IIRC, injection moulded nylon, which is typical for stuff like this needs a few % water in it

Extremely unlikely as extrusion/moulding temperature will be a long way above 100C. In all my experience, polymers going to be melted are dried to within an inch of their lives before being processsed, otherwise steam will produce blow-holes/porosity.

That said, despite what people imagine, each plastic has an (tiny) equilibrium water content which is quikly picked-up after processing - plastics are a very long way from impervious to water vapour.
 
Perhaps the mech is not made by Teac/Esoteric so perhaps a look at some mechs on google to see whose it is or what else its used for.
 
Had that thought myself but according the what I could find it's made in-house.
Mike, what about contacting a transmission/bearing supplier? If you have the overall dims (big and small gear diameters along with number of teeth as well as length of gear) you might just find something.
 
Hi Mike, probably a very daft idea but could you slice off the base of the gear and reverse it so the broken teeth are at the bottom and epoxy it in place?
 
Today I handed over the broken gear to an engineer friend who's offered to have a go at modelling it in a CAD programme.

Fingers crossed.
 
Having now used my 3d printer for a fair few months, I dont think you are going to successfully print a part that small and intricate in a material that wont fall to bits as soon as its used.
 
Having now used my 3d printer for a fair few months, I dont think you are going to successfully print a part that small and intricate in a material that wont fall to bits as soon as its used.
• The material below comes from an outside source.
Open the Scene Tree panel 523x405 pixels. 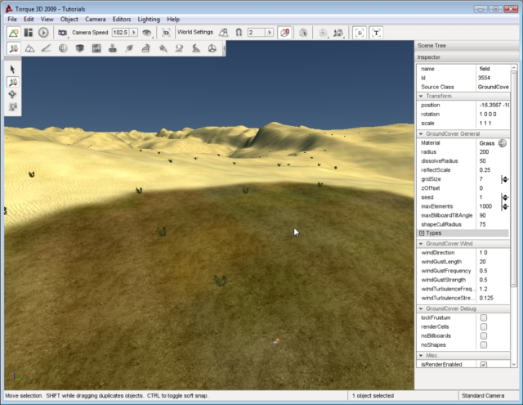433,47
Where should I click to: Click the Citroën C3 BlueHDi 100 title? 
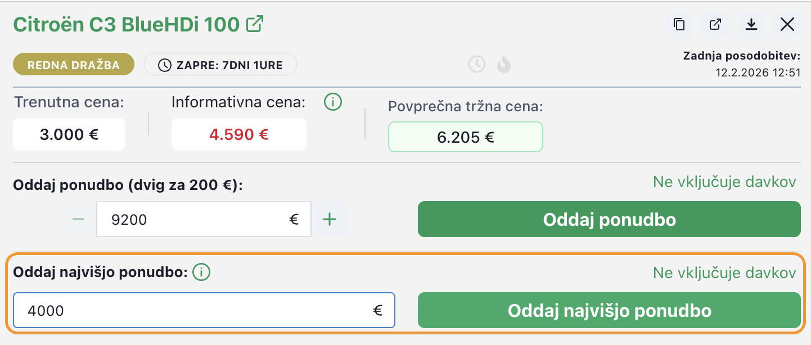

Yeah, a few people have said that. My engineer friend reckons there's a big difference between domestic and pro kit.

This company offers 3D printed plastic gears that they claim are strong and durable and they'll print a CAD file you've uploaded.

https://www.igus.eu/info/3d-print-gears

The 3D printing is just one option but I think it's worth attempting before a irreversibly try to repair/modify the original part.
 
looking at the picture could you not lift the cogs with some washers , level the broken off teeth and reduce the height of the guide ring which is built on the side of the larger cog.
 
looking at the picture could you not lift the cogs with some washers , level the broken off teeth and reduce the height of the guide ring which is built on the side of the larger cog.
I like that suggestion! My friend has the gears now but when I've got them back I'll have a look to see if that'd work.
 
I like that. A small bolt to act as an arbour so you can grip it and off you go. I've a small model makers lathe and could do this if you want Mike.
 
I have a document shredder which has recently become scrap due to a single plastic gear wheel stripping it's teeth... driven by a metal gear wheel! It is "only" about £25-30 for another machine but most annoying that the whole thing is scrap for the sake of that gear wheel valued maybe 10p. As expected google revealed that spare parts are only available at all for expensive office grade professional shredders.
If a shredder costs £25 to £30 then you know it cannot be made of quality parts and will inevitably fail probably sooner rather than later. And you also know there will not be spares available.
 
I'd be tempted to build up some shuttering around it with tape and then fill in the gap with original spec Areldite. After a couple of days file back the teeth profile with a set of needle files.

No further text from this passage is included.